Speakers
Description
The Concentrator Integrated Circuit ASIC is a front-end chip for both Pixel-Strip and Strip-Strip modules of the future Phase-2 CMS Outer Tracker upgrade. It collects the digital data coming from eight upstream front-end chips, formats the signal in data packets containing the trigger information from eight bunch crossings and the raw data from events passing the first trigger level, and finally transmits them to the LpGBT unit. A first prototype in a 65nm CMOS technology integrating all functionalities for system level operation, CIC1, has been tested in early 2019. The design and its implementation, along with test results, are presented.
Summary
The Concentrator Integrated Circuit (CIC) ASIC is a front-end chip for both Pixel-Strip (PS) and Strip-Strip (2S) modules of the future Phase-2 CMS Outer Tracker upgrade at the High-Luminosity LHC (HL-LHC). A first prototype in a 65nm CMOS technology integrating all functionalities for system level operation, CIC1, has been tested in early 2019. The design and its implementation, along with test results, are presented, along with the current development of the final CIC version. The future tracker detection module, named pT-module, is a key element of the future detector.The most internal areas will be equipped with so-called PS module (pixels/strips), of greater granularity.

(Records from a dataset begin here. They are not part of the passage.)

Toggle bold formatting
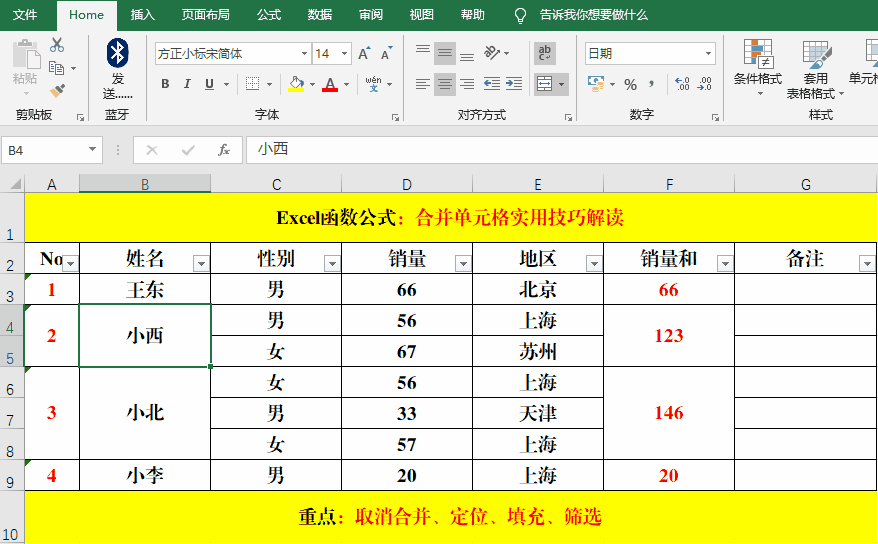 pyautogui.click(x=164, y=85)

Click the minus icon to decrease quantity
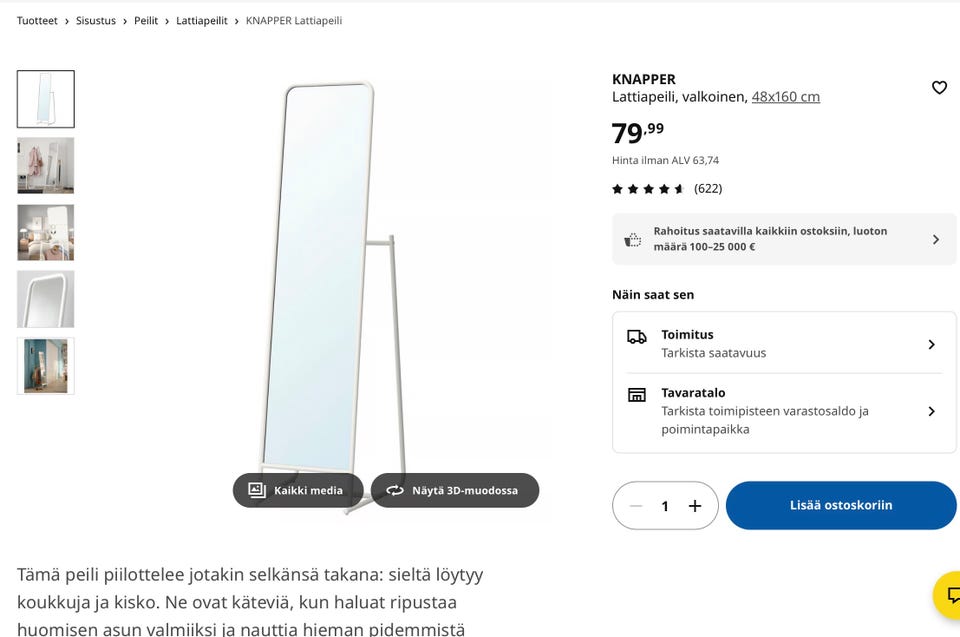coord(636,506)
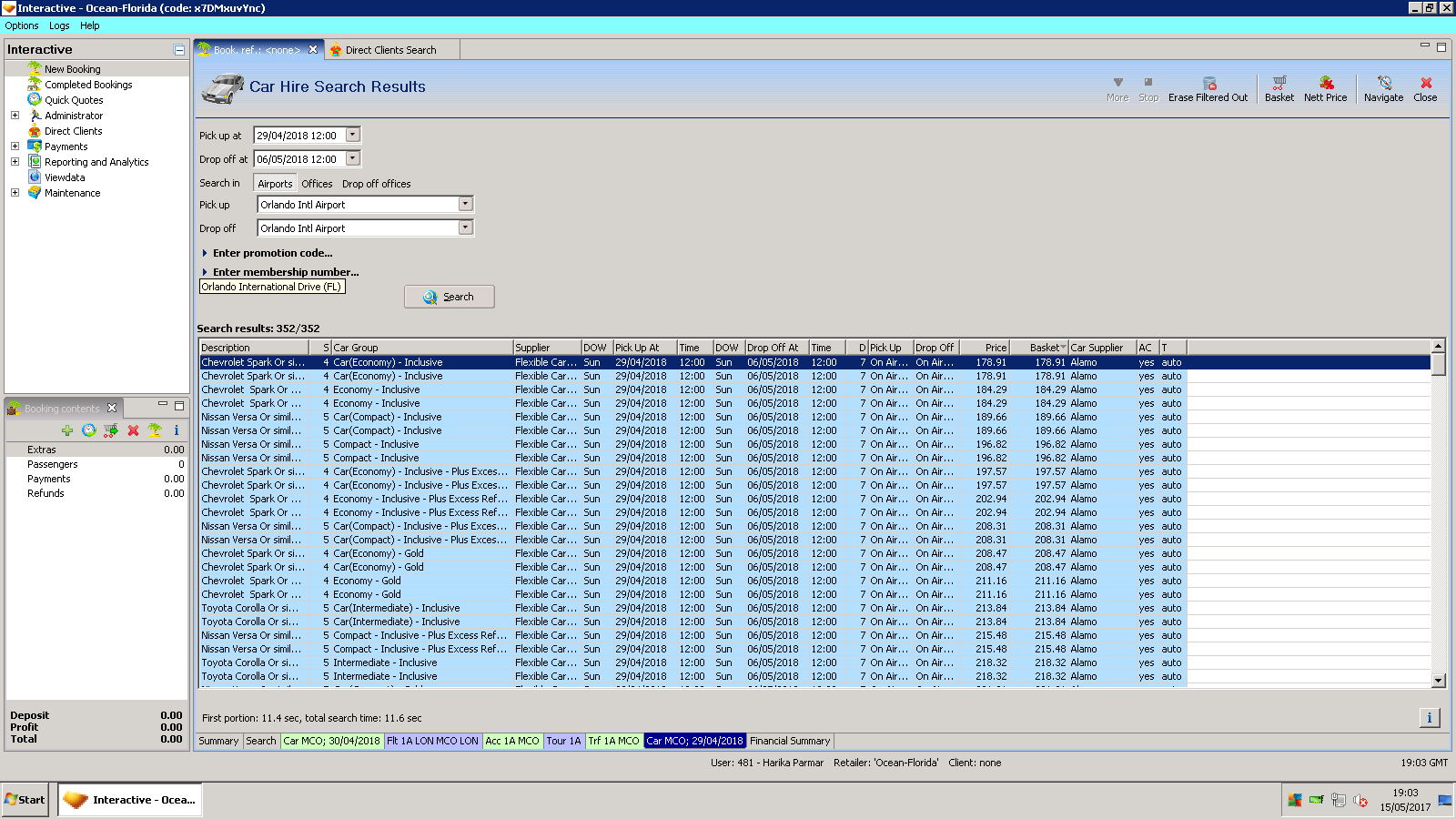This screenshot has height=819, width=1456.
Task: Switch to the Direct Clients Search tab
Action: pyautogui.click(x=389, y=50)
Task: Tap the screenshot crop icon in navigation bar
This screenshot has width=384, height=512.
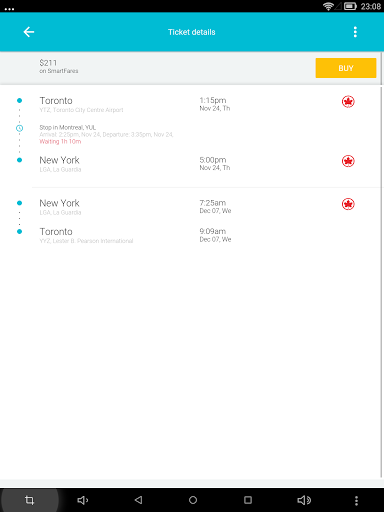Action: (29, 500)
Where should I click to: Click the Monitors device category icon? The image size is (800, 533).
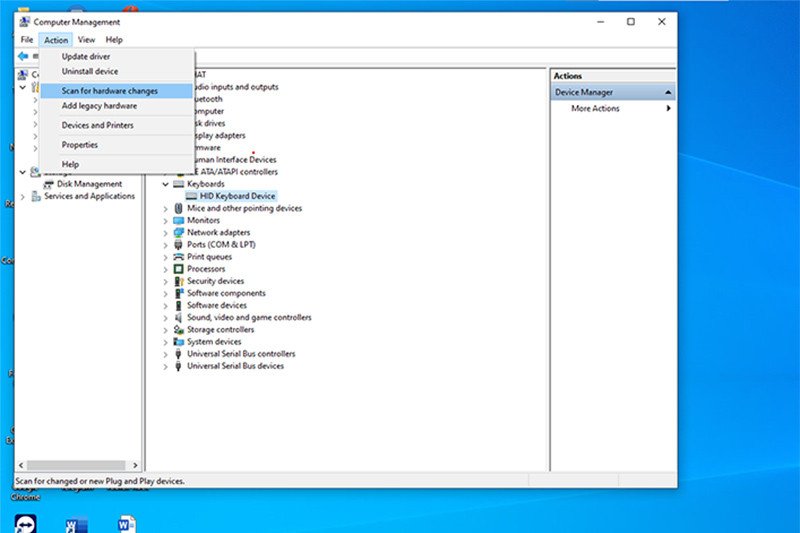point(179,220)
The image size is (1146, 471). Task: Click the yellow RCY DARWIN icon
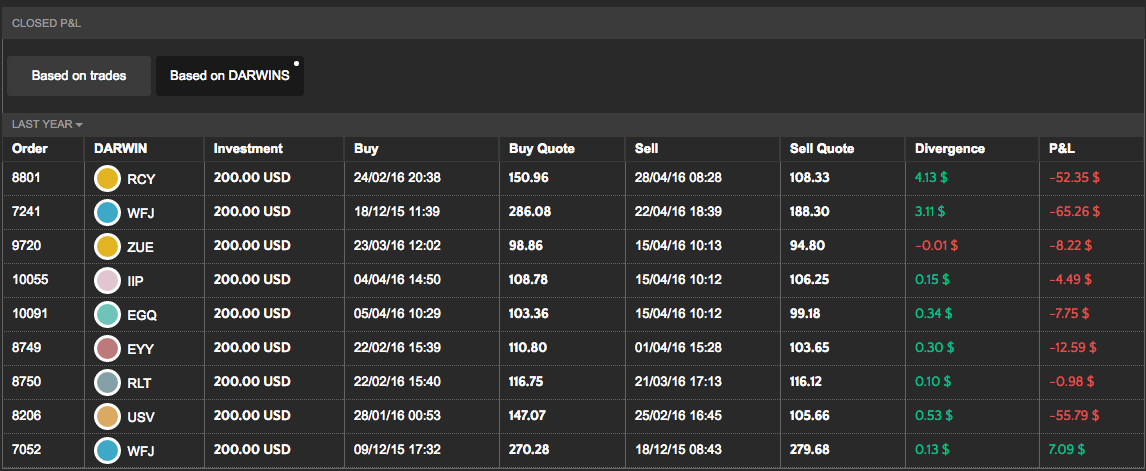tap(107, 178)
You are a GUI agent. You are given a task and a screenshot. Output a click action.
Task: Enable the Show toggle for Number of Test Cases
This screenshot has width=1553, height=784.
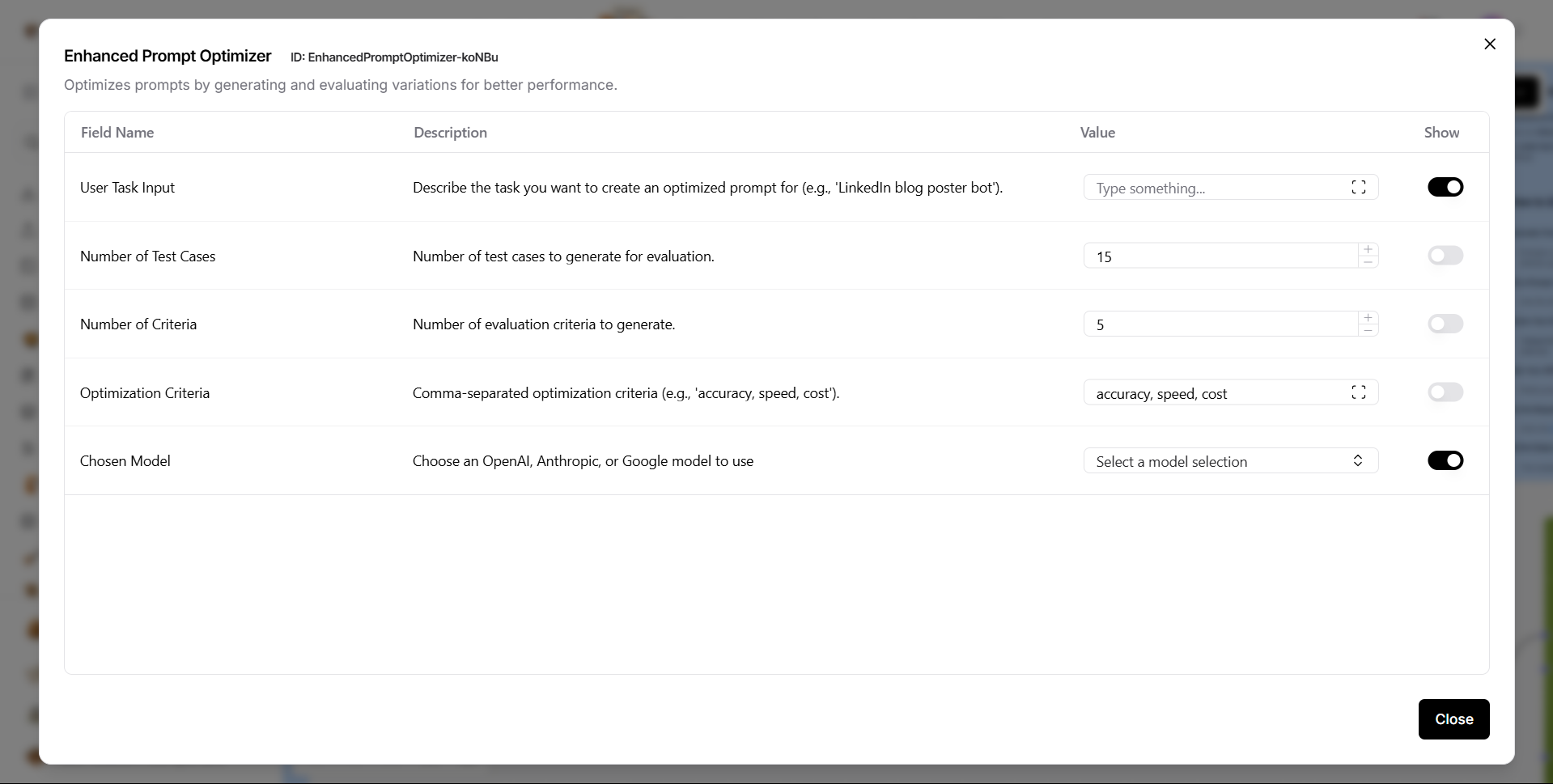click(x=1446, y=256)
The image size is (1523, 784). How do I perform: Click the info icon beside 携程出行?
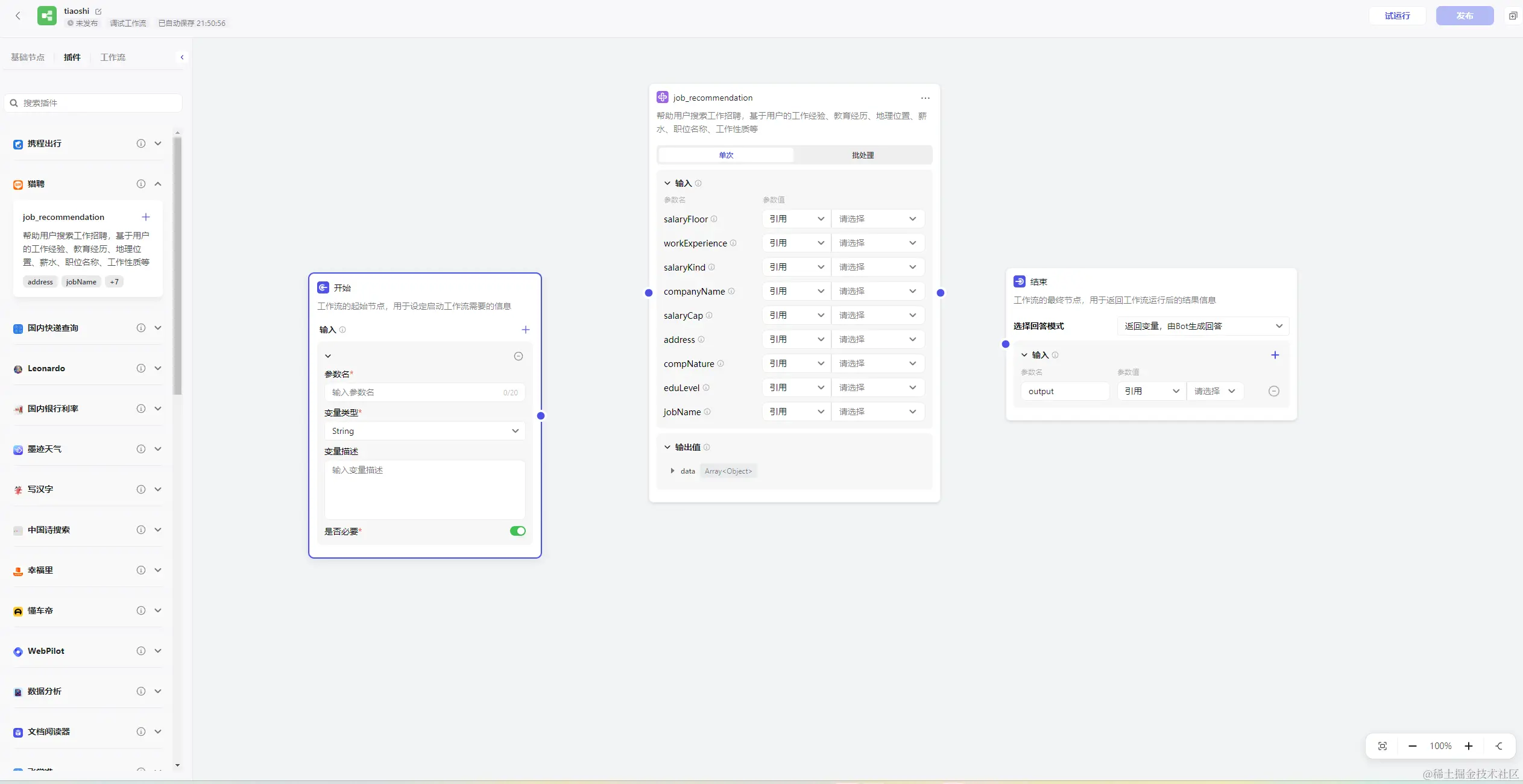(140, 143)
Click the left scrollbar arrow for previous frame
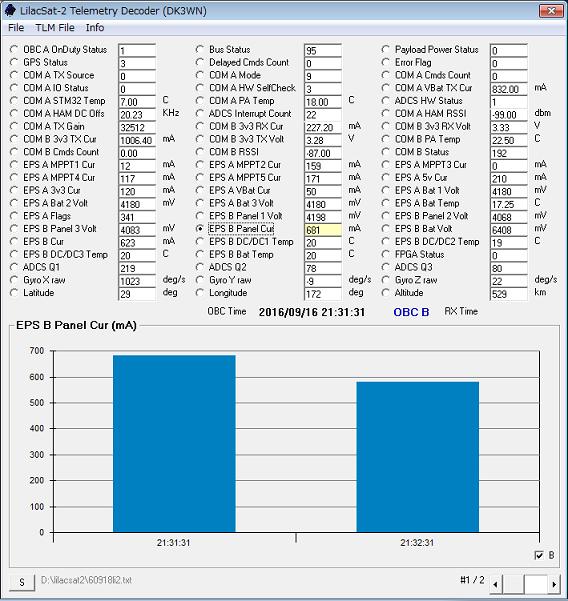The height and width of the screenshot is (601, 568). pos(496,584)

The basic principle, two silicon layers separated by a few mm, is relatively standard in current tracking detectors. Readout electronics, on the other hand, is entirely new. Indeed, as can be seen in the figure on the right, the signal of the 2 layers can be put in coincidence in the module itself, therefore allowing a significant reduction of the detector output data rate. This coincidence is performed by 2 very front-end ASICs types: CBC and MPA for 2S and PS modules respectively. Each pT-module contains 16 such ASICs.
The Concentrator Integrated Chip (CIC) performs a further data compression stage. The CIC is a fully digital ASIC that must be compatible with 2 different modules flavours.
The integrated circuit receives information from 8 identical MPAs or CBCs, it reformats these data, processes them, and groups them in packets before the send to another ASIC that transmits the signal outside the detector. Each pT-module will contain 2 CICs, so there will be about 30000 CICs in the future tracker.
In order to validate the CIC model, a first version was developed and implemented, along with a complete standalone testbench. The CIC1 incorporates all the functionalities of the final chip and has the same footprint for the card wiring. The main difference is that the radiation hardness techniques were not used for its design, whereas it will be the case for the final version.
First CIC1 samples were received in February 2019. Thanks to the test system presented previously, it was possible to rapidly verify the correct functioning of the ASIC: the processing of the data received corresponds to the specifications. Detailed power measurements were performed in order to characterize the architecture.
The results observed so far are very encouraging for the future: the next stage of the project is the completion by the end of 2019 of a pre-production version of the ASIC, the CIC2. This chip will be resistant to radiation and will include modifications to reduce the nominal consumption. The final output of the 30,000 CICs that will be installed in the future tracker is planned for 2020.